Quienes transiten este verano hacia el kilómetro 65 al sur de Punta Arenas notarán un cambio sustancial en la popular desembocadura del río San Juan. Tras años de deterioro por la acción humana, el Monumento Natural Canquén Colorado ha sido renovado bajo un esquema de conservación intensiva que busca recuperar el hábitat de una de las aves más amenazadas de la Patagonia.
La iniciativa, que une esfuerzos públicos y privados, responde a la alarmante cifra de menos de 1.000 individuos de canquén colorado que quedan en toda su área de distribución (Chile y Argentina). El sector de San Juan, aunque atípico para la especie que suele preferir humedales de estepa, ha sido identificado como una zona de colonización y ruta migratoria clave en la Península de Brunswick.
La medida más relevante de este refuerzo es la incorporación de Felipe Contreras y Felipe Vera, los nuevos guardafaunas del sector. Su labor no es solo de vigilancia, sino también educativa:
Fines de semana: Realizan patrullajes preventivos y concientizan a los cientos de turistas que visitan la desembocadura sobre la fragilidad del ave, que anida directamente en el suelo.
Días de semana: Se enfocan en la recolección de basura, monitoreo satelital de ejemplares y control de amenazas como el ingreso de ganado y perros sin supervisión.
San Juan es un punto neurálgico para la recreación magallánica, pero esa popularidad ha sido el mayor desafío para la conservación. El desplazamiento de personas por áreas de nidificación, la presencia de mascotas y el riesgo de incendios forestales ahuyentaron a las aves en el pasado.

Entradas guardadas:
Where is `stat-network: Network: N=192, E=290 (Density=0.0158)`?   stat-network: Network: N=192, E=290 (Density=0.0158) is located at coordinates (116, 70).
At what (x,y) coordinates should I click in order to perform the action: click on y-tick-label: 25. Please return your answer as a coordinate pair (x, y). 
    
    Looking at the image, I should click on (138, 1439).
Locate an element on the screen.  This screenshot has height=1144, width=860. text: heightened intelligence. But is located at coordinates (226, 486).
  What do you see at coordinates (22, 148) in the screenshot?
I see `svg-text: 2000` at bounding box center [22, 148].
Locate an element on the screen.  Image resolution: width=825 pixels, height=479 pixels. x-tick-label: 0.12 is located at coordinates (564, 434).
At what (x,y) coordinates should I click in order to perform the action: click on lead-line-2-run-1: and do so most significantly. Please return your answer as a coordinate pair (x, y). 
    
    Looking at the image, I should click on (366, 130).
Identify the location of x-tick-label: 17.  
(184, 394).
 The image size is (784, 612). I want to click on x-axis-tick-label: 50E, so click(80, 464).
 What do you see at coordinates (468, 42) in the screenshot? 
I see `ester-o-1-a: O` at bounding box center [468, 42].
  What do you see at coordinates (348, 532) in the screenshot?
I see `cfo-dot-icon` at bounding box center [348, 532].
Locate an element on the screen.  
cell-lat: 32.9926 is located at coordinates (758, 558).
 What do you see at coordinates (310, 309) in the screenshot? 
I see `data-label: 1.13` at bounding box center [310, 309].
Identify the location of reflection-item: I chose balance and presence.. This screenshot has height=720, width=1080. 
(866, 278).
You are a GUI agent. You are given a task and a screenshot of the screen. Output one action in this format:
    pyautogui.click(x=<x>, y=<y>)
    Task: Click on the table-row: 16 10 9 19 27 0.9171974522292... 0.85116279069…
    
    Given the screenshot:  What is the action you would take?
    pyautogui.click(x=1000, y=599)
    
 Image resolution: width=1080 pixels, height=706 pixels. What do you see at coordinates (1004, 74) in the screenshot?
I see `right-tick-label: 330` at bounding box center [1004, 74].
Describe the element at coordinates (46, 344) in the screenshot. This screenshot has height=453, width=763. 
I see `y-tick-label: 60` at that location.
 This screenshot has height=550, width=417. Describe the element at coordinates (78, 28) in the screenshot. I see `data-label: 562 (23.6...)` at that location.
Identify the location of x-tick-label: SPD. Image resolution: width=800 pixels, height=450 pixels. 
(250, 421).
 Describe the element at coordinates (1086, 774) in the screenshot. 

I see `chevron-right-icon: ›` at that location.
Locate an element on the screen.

Tareas del ejercicio:
1. Según el texto sobre el canquén colorado, ¿cuántos individuos de esta ave quedan en toda su área de distribución?
2. Indica si cada afirmación concuerda con el texto sobre el canquén colorado y cita las palabras que lo deciden. (a) Los guardafaunas recogen basura los fines de semana. (b) El canquén colorado anida directamente en el suelo. (c) La desembocadura del río San Juan está al norte de Punta Arenas.

Respuestas:
1. Quedan menos de 1.000 individuos en toda su área de distribución, que abarca Chile y Argentina.

2.
(a) No: "Días de semana: Se enfocan en la recolección de basura".
(b) Sí: "la fragilidad del ave, que anida directamente en el suelo".
(c) No: "hacia el kilómetro 65 al sur de Punta Arenas".